Valdichiana (lunedì, 11 maggio 2026) — Per tre giorni, tra il 15 e il 17 maggio, la Toscana del Cinquecento tornerà a respirare tra le strade e i paesaggi della Valdichiana. La rievocazione della Battaglia di Scannagallo, uno degli appuntamenti storici più sentiti del territorio, si estenderà quest’anno tra Pozzo della Chiana, Foiano della Chiana e Marciano della Chiana, trasformando borghi e campagne in un grande teatro a cielo aperto.
di Alice Grieco
L’iniziativa, curata dall’Associazione culturale Scannagallo, si conferma come un’esperienza che unisce rigore storico e partecipazione popolare. Non una semplice rievocazione, ma un racconto condiviso che riporta alla luce gli eventi dell’estate del 1554, quando le truppe fiorentine guidate da Cosimo I de’ Medici sconfissero l’esercito senese, aprendo la strada alla nascita del Granducato di Toscana.
Il valore culturale della manifestazione è stato recentemente riconosciuto anche a livello regionale, con il sostegno della Regione Toscana nell’ambito dei progetti dedicati alle rievocazioni storiche. Un risultato che rafforza il ruolo dell’evento come punto di riferimento tra le iniziative storiche del territorio.
Il programma si aprirà venerdì 15 maggio alle 19 con l’allestimento degli accampamenti a Pozzo della Chiana. La sera, alle 21.45, il centro storico di Marciano della Chiana sarà attraversato da un corteo illuminato dalle torce: un ingresso scenico dell’esercito franco-senese che culminerà nella ricostruzione dell’assalto notturno al castello.
Sabato il racconto si sposterà a Foiano della Chiana, dove alle 15.45 in piazza Cavour gruppi storici e rievocatori daranno vita al ricordo del sacco della città, tra letture sceniche e colpi di archibugio. A seguire, la “Camminata nella Storia” accompagnerà il pubblico fino al Tempio di Santo Stefano della Vittoria a Pozzo della Chiana, dove andranno in scena musiche, danze e combattimenti ispirati ai secoli XV e XVI.
La giornata si chiuderà con gli spettacoli itineranti negli accampamenti e, alle 22.30, con la “incamiciata notturna”, che rievoca l’assalto senese al campo imperiale.

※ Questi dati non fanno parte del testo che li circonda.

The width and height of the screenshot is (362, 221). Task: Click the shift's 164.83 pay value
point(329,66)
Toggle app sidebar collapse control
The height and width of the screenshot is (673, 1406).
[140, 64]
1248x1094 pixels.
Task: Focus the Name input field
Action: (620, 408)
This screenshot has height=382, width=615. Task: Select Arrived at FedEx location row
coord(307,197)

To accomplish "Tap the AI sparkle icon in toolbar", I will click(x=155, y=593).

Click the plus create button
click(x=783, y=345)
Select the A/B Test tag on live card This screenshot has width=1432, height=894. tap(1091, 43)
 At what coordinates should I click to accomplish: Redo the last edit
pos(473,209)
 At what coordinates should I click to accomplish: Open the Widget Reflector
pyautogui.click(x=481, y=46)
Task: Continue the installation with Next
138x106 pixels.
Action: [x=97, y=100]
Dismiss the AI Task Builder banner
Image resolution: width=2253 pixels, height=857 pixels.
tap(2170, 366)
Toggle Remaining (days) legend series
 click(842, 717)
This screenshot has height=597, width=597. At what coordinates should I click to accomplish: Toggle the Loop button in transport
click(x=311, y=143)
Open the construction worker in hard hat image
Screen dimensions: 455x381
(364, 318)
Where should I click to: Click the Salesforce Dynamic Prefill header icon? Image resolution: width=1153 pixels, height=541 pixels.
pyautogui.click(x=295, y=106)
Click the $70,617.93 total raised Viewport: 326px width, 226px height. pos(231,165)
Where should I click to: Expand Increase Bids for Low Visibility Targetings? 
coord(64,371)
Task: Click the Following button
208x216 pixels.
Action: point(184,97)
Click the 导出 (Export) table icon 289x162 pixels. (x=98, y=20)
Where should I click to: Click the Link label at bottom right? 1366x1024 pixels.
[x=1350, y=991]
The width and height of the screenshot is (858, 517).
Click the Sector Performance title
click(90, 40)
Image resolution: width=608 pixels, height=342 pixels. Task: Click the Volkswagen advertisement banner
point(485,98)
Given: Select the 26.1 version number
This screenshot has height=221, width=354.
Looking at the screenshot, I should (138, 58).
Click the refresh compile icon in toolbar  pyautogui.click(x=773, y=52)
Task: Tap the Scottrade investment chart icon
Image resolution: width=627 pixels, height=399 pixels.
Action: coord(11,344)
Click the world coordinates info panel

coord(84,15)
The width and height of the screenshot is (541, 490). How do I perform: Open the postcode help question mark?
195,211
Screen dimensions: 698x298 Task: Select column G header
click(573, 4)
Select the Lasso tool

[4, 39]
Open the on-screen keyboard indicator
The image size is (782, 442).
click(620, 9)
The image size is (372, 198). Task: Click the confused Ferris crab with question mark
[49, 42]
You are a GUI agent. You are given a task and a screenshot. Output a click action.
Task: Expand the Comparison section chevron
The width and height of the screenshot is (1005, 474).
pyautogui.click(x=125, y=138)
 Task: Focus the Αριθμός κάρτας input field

Domenica 17 maggio sarà il momento più atteso. Fin dalla mattina, nel parco della battaglia a Marciano della Chiana, si susseguiranno manovre militari, cannoni, tentativi di sortita e ricostruzioni delle strategie degli eserciti. Nel pomeriggio il racconto storico raggiungerà il suo apice: alle 17, a Pozzo della Chiana, il grande corteo delle compagnie darà vita alla rievocazione della Battaglia di Scannagallo.
Oltre 200 figuranti, tra combattimenti con armi bianche e archibugi, restituiranno la tensione e la complessità dello scontro, accompagnati dalla narrazione del banditore. Per la prima volta dal 2001, la battaglia sarà ambientata direttamente nei luoghi originari dello scontro, offrendo al pubblico una prospettiva che dialoga con il paesaggio stesso, lo stesso che ispirò anche la rappresentazione di Giorgio Vasari nel Salone dei Cinquecento a Firenze.
Un ritorno alle origini che non è solo rievocazione, ma esperienza condivisa: un modo per attraversare la storia camminando nei luoghi in cui è stata vissuta.